Réalisateur : Jason Yu
Avec : Lee Sun-kyun, Jeong Yu-mi, Kim Kum-Soon,...
Distributeur : The Jokers Films/Les Bookmakers
Budget : -
Genre : Épouvante-Horreur, Thriller.
Nationalité : Sud-coréen.
Durée : 1h35min.

Synopsis :
La vie d'un jeune couple est bouleversée quand le mari devient somnambule et se transforme en quelqu'un d'autre la nuit tombée.

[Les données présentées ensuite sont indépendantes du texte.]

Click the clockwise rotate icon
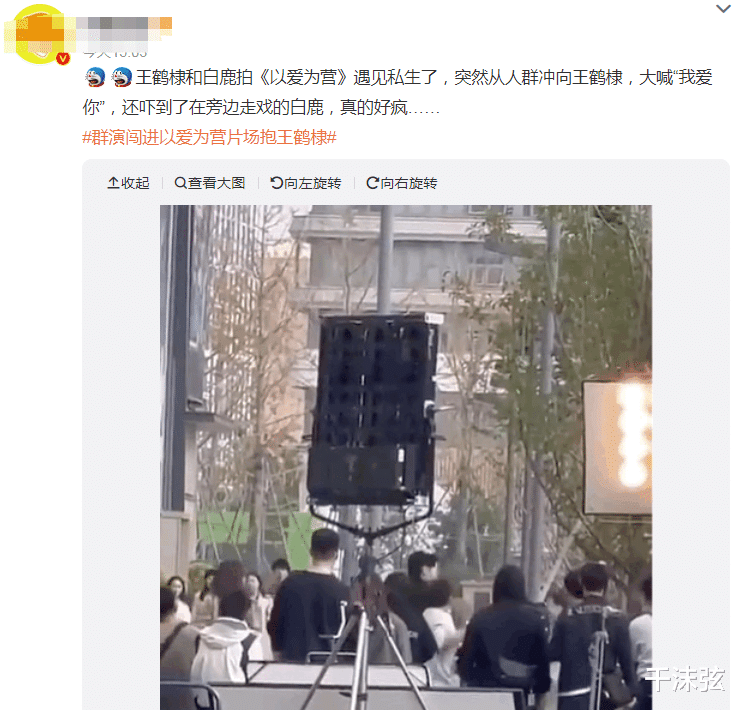The height and width of the screenshot is (710, 739). pyautogui.click(x=372, y=183)
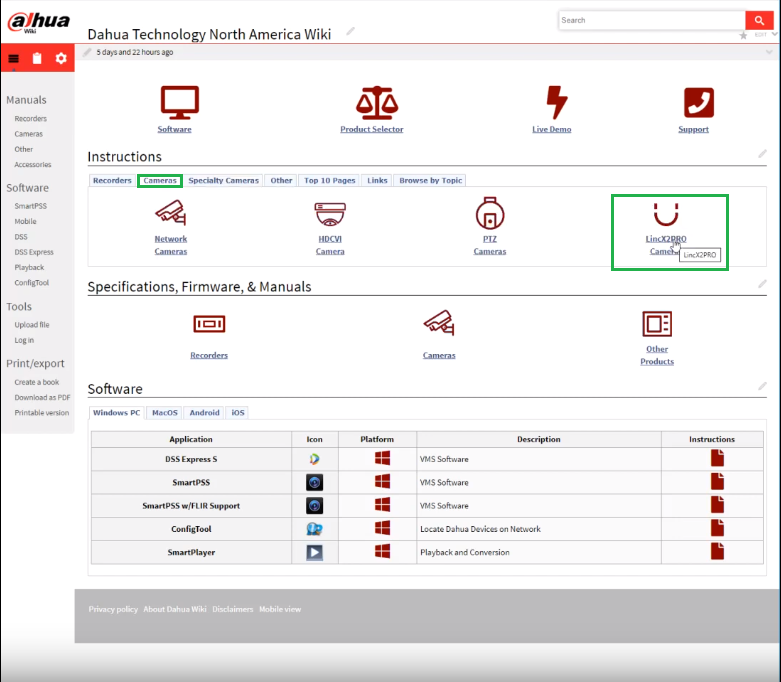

Sa femme, submergée par la peur qu'il fasse du mal à leur nouveau-né, ne trouve alors plus le sommeil....



Critique :


Fut une époque où, distribution fragile oblige, nous n'avions que des hauts faits ou presque, issus du Pays du matin frais à se mettre sous la dent mais avènement et popularisation de ce dit cinéma aidant, couplé à une explosion des possibilités mises à disposition des spectateurs et cinéphiles (comme les plateformes, Netflix en tête), il est vite devenu évident que tout n'était pas aussi parfait que fantasmer, et que la machine à produire sud-coréenne ne rendait pas forcément les concepts et autres formules familières, plus magiques et digestes passées entre leurs mains.

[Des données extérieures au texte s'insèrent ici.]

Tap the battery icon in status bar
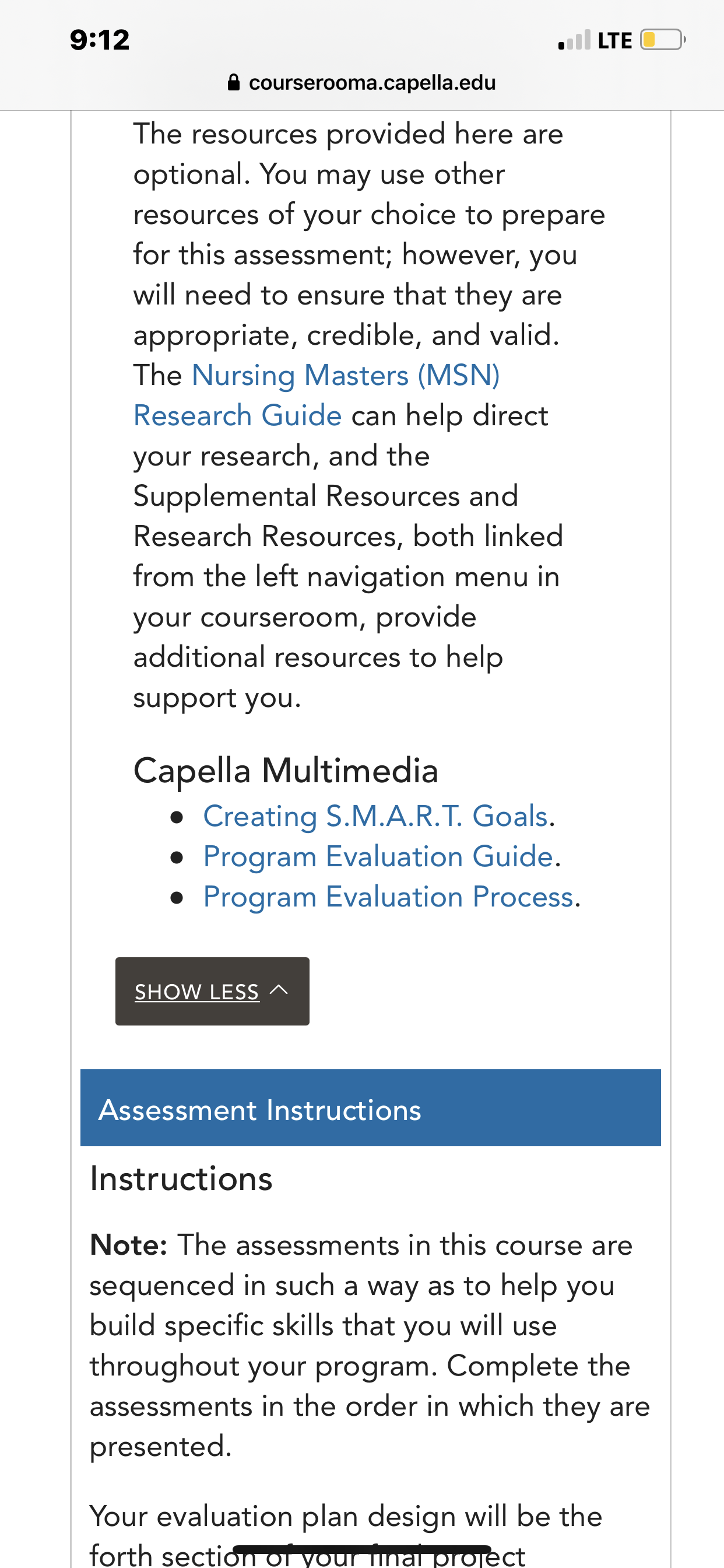This screenshot has height=1568, width=724. click(x=663, y=40)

De là à dire qu'il y autant à boire qu'à manger dans cette dite production actuelle, il n'y a qu'un pas que l'on n'hésite plus à franchir, quand bien même beaucoup se pâme à la moindre sortie.
Entre en scène Sleep donc, estampillé premier long-métrage de Jason Yu, collaborateur fréquent de Bong Joon-ho et adoubé autant par la Croisette que par la dernière réunion fantastique de Gerardmer (Grand Prix à la clé), que l'on vend déjà comme un must-see - ou pas loin - de manière un poil trop hâtive, avec son cocktail entre la comédie domestique et le trip dramatico-fantastique.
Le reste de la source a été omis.